Advantages

Advantages of Working with a Small Firm.

In 2011, almost 20 years after graduating law school, Kevin E. Flynn left an intellectual property law firm with offices in several states to form a small law firm with a focus on patent law. Some potential clients wonder about the differences between working with a small law firm and working with a large law firm.

There are times when a client needs a large team of attorneys. Patent litigation normally requires a team. There may be times when one large corporate client needs to file a dozen patent applications all at the same time. However, in many instances, a company not yet in the Fortune 500 can benefit from working with a smaller firm where the partner that brings in the work, does the work. Clients gets to educate one attorney and that education is used for the benefit of the client. Clients have switched from big firms in big cities to FLYNN IP LAW as the client grew tired of explaining things to one attorney and then having another more junior attorney create a draft application. Bills can grow when the pyramid of attorneys involved with a project have meetings or reviews of work done by those lower on the food chain.

Clients that had initial work done by a big firm in a big city are relieved to learn that it is not more expensive to have a seasoned attorney at a smaller firm take over for a young associate at a big firm. The big city firms are forced to have large billing rates and large billable hour demands to cover the expensive rent, high salaries paid to associates, and expensive payouts to senior partners. Sometimes a young company feels that the big firm does not view the small but growing company as an important client when compared with much larger companies that have many open matters with the big firm.

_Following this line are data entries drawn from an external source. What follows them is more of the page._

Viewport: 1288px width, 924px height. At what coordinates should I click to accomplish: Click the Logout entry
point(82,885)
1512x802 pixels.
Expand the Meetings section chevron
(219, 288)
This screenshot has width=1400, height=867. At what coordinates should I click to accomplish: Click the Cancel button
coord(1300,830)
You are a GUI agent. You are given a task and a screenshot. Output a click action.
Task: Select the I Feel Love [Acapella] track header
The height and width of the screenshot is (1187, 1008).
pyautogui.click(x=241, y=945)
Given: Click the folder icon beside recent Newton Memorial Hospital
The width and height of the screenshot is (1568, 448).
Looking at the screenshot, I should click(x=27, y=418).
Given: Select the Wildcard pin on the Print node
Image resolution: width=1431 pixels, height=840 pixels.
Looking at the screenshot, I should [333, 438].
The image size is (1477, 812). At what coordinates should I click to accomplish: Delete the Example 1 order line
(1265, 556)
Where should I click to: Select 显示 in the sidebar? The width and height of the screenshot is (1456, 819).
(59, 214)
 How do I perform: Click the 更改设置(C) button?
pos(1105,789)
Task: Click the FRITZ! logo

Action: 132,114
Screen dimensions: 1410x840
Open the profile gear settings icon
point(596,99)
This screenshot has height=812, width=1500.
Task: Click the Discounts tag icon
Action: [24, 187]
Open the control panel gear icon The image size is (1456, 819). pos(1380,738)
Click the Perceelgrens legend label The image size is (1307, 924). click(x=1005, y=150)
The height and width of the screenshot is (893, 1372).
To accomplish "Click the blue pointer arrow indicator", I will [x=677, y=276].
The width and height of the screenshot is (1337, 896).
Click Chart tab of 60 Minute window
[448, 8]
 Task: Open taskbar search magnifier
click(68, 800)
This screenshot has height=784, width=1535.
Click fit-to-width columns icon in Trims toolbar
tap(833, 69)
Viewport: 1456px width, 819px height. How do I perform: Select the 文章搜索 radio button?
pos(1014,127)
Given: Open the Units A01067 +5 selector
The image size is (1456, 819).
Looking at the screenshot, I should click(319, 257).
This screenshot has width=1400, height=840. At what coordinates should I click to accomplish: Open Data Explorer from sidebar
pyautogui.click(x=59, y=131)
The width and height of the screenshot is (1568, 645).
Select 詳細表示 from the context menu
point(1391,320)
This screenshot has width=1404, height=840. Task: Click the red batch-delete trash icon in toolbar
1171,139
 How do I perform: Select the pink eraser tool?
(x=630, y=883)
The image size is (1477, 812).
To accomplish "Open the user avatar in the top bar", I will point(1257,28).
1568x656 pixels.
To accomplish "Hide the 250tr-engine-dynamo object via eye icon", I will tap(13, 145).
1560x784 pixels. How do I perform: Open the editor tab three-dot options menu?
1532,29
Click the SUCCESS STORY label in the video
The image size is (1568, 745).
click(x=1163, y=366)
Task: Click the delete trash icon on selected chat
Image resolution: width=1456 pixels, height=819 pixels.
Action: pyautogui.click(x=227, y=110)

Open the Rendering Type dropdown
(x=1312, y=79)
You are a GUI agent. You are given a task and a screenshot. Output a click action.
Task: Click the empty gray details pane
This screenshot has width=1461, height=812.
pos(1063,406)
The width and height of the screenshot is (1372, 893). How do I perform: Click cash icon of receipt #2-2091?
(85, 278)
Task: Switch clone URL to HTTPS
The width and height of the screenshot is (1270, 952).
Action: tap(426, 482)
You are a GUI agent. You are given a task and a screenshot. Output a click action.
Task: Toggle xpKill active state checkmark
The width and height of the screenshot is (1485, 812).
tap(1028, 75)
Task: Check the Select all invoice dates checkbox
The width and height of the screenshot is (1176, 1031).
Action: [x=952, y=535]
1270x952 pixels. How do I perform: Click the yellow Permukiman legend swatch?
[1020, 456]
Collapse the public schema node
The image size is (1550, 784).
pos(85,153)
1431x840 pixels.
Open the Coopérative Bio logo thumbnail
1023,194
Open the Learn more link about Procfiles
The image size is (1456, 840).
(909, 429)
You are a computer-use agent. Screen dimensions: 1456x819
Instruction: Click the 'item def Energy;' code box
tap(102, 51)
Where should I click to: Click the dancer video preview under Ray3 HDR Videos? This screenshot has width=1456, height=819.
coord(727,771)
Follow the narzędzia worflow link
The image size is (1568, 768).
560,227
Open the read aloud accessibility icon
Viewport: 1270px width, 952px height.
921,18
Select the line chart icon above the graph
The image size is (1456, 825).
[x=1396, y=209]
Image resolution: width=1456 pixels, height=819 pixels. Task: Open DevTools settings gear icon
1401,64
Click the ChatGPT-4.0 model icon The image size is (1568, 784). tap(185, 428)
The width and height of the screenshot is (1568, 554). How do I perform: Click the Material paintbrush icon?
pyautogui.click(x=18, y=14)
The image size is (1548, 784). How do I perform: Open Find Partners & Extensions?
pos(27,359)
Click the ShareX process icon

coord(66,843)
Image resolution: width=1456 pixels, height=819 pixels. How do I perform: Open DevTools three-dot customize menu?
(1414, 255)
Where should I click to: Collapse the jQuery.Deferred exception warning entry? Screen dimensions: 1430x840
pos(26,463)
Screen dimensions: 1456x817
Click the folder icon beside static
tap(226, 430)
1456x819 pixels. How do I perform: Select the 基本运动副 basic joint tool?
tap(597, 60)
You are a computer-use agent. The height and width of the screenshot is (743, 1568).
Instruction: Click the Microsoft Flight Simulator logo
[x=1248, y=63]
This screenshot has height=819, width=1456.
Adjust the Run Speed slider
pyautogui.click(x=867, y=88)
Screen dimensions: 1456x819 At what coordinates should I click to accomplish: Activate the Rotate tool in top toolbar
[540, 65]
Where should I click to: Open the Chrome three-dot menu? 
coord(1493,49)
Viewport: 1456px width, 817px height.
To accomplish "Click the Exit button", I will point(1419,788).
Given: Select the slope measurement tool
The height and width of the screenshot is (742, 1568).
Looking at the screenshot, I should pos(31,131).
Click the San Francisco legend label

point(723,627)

Another advantage of working with a smaller firm the ability of the smaller firm to give a bigger bubble of exclusivity with respect to subject matter conflicts. A patent law firm seeks to avoid having a conflict where it is working with two different clients that offer the same type of good or service. With a large firm having more than a hundred patent attorneys, this becomes a very difficult task, especially when the firm represents many large corporate clients that sell dozens or hundreds of different products. The solution appears to be some real hair splitting on what is the same sort of good or service. This solution can lead some clients to later feel that they were not handled fairly as the big firm took on too many clients in the same space and had conflicts which impacted the representation. In some cases this leads to litigation asserting malpractice. There are work-arounds employed by large firms including attempts to wall off attorneys in one office from the work of other firm attorneys in other offices or simply forcing clients to sign conflict waivers to allow the firm to take on multiple representations in the same field. FLYNN IP LAW finds it simpler to have fewer attorneys and avoid the need to split hairs or employ work-arounds.